## What is expected
Copy each of the following rows verbatim, keeping every character and line break unchanged.

## Dataset extract
****************************************
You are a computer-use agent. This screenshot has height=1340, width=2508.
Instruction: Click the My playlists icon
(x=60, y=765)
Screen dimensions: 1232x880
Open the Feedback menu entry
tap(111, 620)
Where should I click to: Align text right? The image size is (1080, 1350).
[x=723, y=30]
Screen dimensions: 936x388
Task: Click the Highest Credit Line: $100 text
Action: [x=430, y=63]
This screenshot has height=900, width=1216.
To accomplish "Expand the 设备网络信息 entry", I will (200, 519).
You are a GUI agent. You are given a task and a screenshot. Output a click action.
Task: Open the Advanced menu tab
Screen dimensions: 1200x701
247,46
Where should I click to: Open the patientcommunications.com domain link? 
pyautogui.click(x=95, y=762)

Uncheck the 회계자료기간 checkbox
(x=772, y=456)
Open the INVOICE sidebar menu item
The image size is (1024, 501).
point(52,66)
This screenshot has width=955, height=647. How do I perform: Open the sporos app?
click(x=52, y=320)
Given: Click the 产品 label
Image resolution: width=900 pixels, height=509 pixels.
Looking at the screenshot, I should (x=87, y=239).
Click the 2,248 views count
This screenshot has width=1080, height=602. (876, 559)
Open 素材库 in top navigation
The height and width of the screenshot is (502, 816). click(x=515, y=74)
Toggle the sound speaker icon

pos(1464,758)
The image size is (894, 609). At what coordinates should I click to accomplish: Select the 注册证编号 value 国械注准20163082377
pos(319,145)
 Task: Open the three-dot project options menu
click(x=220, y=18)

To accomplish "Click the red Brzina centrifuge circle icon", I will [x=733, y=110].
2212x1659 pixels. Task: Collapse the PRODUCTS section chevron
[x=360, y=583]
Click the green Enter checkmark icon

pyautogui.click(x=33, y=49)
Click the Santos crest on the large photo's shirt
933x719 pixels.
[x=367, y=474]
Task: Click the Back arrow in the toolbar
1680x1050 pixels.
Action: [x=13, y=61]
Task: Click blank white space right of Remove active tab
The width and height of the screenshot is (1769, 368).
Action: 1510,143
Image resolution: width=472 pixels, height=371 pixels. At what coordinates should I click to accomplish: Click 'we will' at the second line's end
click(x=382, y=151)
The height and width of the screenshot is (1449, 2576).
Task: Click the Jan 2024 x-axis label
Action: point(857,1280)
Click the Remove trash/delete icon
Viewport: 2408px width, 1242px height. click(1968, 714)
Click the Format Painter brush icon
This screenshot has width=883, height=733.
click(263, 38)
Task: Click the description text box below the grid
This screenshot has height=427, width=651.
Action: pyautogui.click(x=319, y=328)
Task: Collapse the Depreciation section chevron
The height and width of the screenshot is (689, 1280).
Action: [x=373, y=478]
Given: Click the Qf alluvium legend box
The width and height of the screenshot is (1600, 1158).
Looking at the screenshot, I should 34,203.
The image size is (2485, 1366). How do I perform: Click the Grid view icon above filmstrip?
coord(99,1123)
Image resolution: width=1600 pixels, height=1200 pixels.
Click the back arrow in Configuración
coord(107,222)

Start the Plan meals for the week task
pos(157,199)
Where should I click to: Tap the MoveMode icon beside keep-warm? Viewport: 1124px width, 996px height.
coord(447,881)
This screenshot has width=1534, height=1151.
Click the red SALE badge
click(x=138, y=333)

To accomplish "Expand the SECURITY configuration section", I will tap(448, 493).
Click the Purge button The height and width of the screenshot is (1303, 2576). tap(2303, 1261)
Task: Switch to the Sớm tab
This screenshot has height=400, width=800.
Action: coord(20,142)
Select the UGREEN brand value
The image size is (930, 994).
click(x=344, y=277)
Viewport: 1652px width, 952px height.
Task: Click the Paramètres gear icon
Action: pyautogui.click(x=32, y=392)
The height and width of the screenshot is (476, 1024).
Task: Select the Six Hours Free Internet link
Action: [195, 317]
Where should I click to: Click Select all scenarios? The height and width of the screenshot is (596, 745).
****************************************
## Written solution
You are a computer-use agent. This screenshot has height=1340, width=2508.
Instruction: Click the My playlists icon
(x=60, y=765)
Screen dimensions: 1232x880
Open the Feedback menu entry
tap(111, 620)
Where should I click to: Align text right? The image size is (1080, 1350).
[x=723, y=30]
Screen dimensions: 936x388
Task: Click the Highest Credit Line: $100 text
Action: [x=430, y=63]
This screenshot has height=900, width=1216.
To accomplish "Expand the 设备网络信息 entry", I will (200, 519).
You are a GUI agent. You are given a task and a screenshot. Output a click action.
Task: Open the Advanced menu tab
Screen dimensions: 1200x701
247,46
Where should I click to: Open the patientcommunications.com domain link? 
pyautogui.click(x=95, y=762)

Uncheck the 회계자료기간 checkbox
(x=772, y=456)
Open the INVOICE sidebar menu item
The image size is (1024, 501).
point(52,66)
This screenshot has width=955, height=647. How do I perform: Open the sporos app?
click(x=52, y=320)
Given: Click the 产品 label
Image resolution: width=900 pixels, height=509 pixels.
Looking at the screenshot, I should (x=87, y=239).
Click the 2,248 views count
This screenshot has width=1080, height=602. (876, 559)
Open 素材库 in top navigation
The height and width of the screenshot is (502, 816). click(x=515, y=74)
Toggle the sound speaker icon

pos(1464,758)
The image size is (894, 609). At what coordinates should I click to accomplish: Select the 注册证编号 value 国械注准20163082377
pos(319,145)
 Task: Open the three-dot project options menu
click(x=220, y=18)

To accomplish "Click the red Brzina centrifuge circle icon", I will [x=733, y=110].
2212x1659 pixels. Task: Collapse the PRODUCTS section chevron
[x=360, y=583]
Click the green Enter checkmark icon

pyautogui.click(x=33, y=49)
Click the Santos crest on the large photo's shirt
933x719 pixels.
[x=367, y=474]
Task: Click the Back arrow in the toolbar
1680x1050 pixels.
Action: [x=13, y=61]
Task: Click blank white space right of Remove active tab
The width and height of the screenshot is (1769, 368).
Action: 1510,143
Image resolution: width=472 pixels, height=371 pixels. At what coordinates should I click to accomplish: Click 'we will' at the second line's end
click(x=382, y=151)
The height and width of the screenshot is (1449, 2576).
Task: Click the Jan 2024 x-axis label
Action: point(857,1280)
Click the Remove trash/delete icon
Viewport: 2408px width, 1242px height. click(1968, 714)
Click the Format Painter brush icon
This screenshot has width=883, height=733.
click(263, 38)
Task: Click the description text box below the grid
This screenshot has height=427, width=651.
Action: pyautogui.click(x=319, y=328)
Task: Collapse the Depreciation section chevron
The height and width of the screenshot is (689, 1280).
Action: [x=373, y=478]
Given: Click the Qf alluvium legend box
The width and height of the screenshot is (1600, 1158).
Looking at the screenshot, I should 34,203.
The image size is (2485, 1366). How do I perform: Click the Grid view icon above filmstrip?
coord(99,1123)
Image resolution: width=1600 pixels, height=1200 pixels.
Click the back arrow in Configuración
coord(107,222)

Start the Plan meals for the week task
pos(157,199)
Where should I click to: Tap the MoveMode icon beside keep-warm? Viewport: 1124px width, 996px height.
coord(447,881)
This screenshot has width=1534, height=1151.
Click the red SALE badge
click(x=138, y=333)

To accomplish "Expand the SECURITY configuration section", I will tap(448, 493).
Click the Purge button The height and width of the screenshot is (1303, 2576). tap(2303, 1261)
Task: Switch to the Sớm tab
This screenshot has height=400, width=800.
Action: coord(20,142)
Select the UGREEN brand value
The image size is (930, 994).
click(x=344, y=277)
Viewport: 1652px width, 952px height.
Task: Click the Paramètres gear icon
Action: pyautogui.click(x=32, y=392)
The height and width of the screenshot is (476, 1024).
Task: Select the Six Hours Free Internet link
Action: [195, 317]
Where should I click to: Click Select all scenarios? The height and width of the screenshot is (596, 745).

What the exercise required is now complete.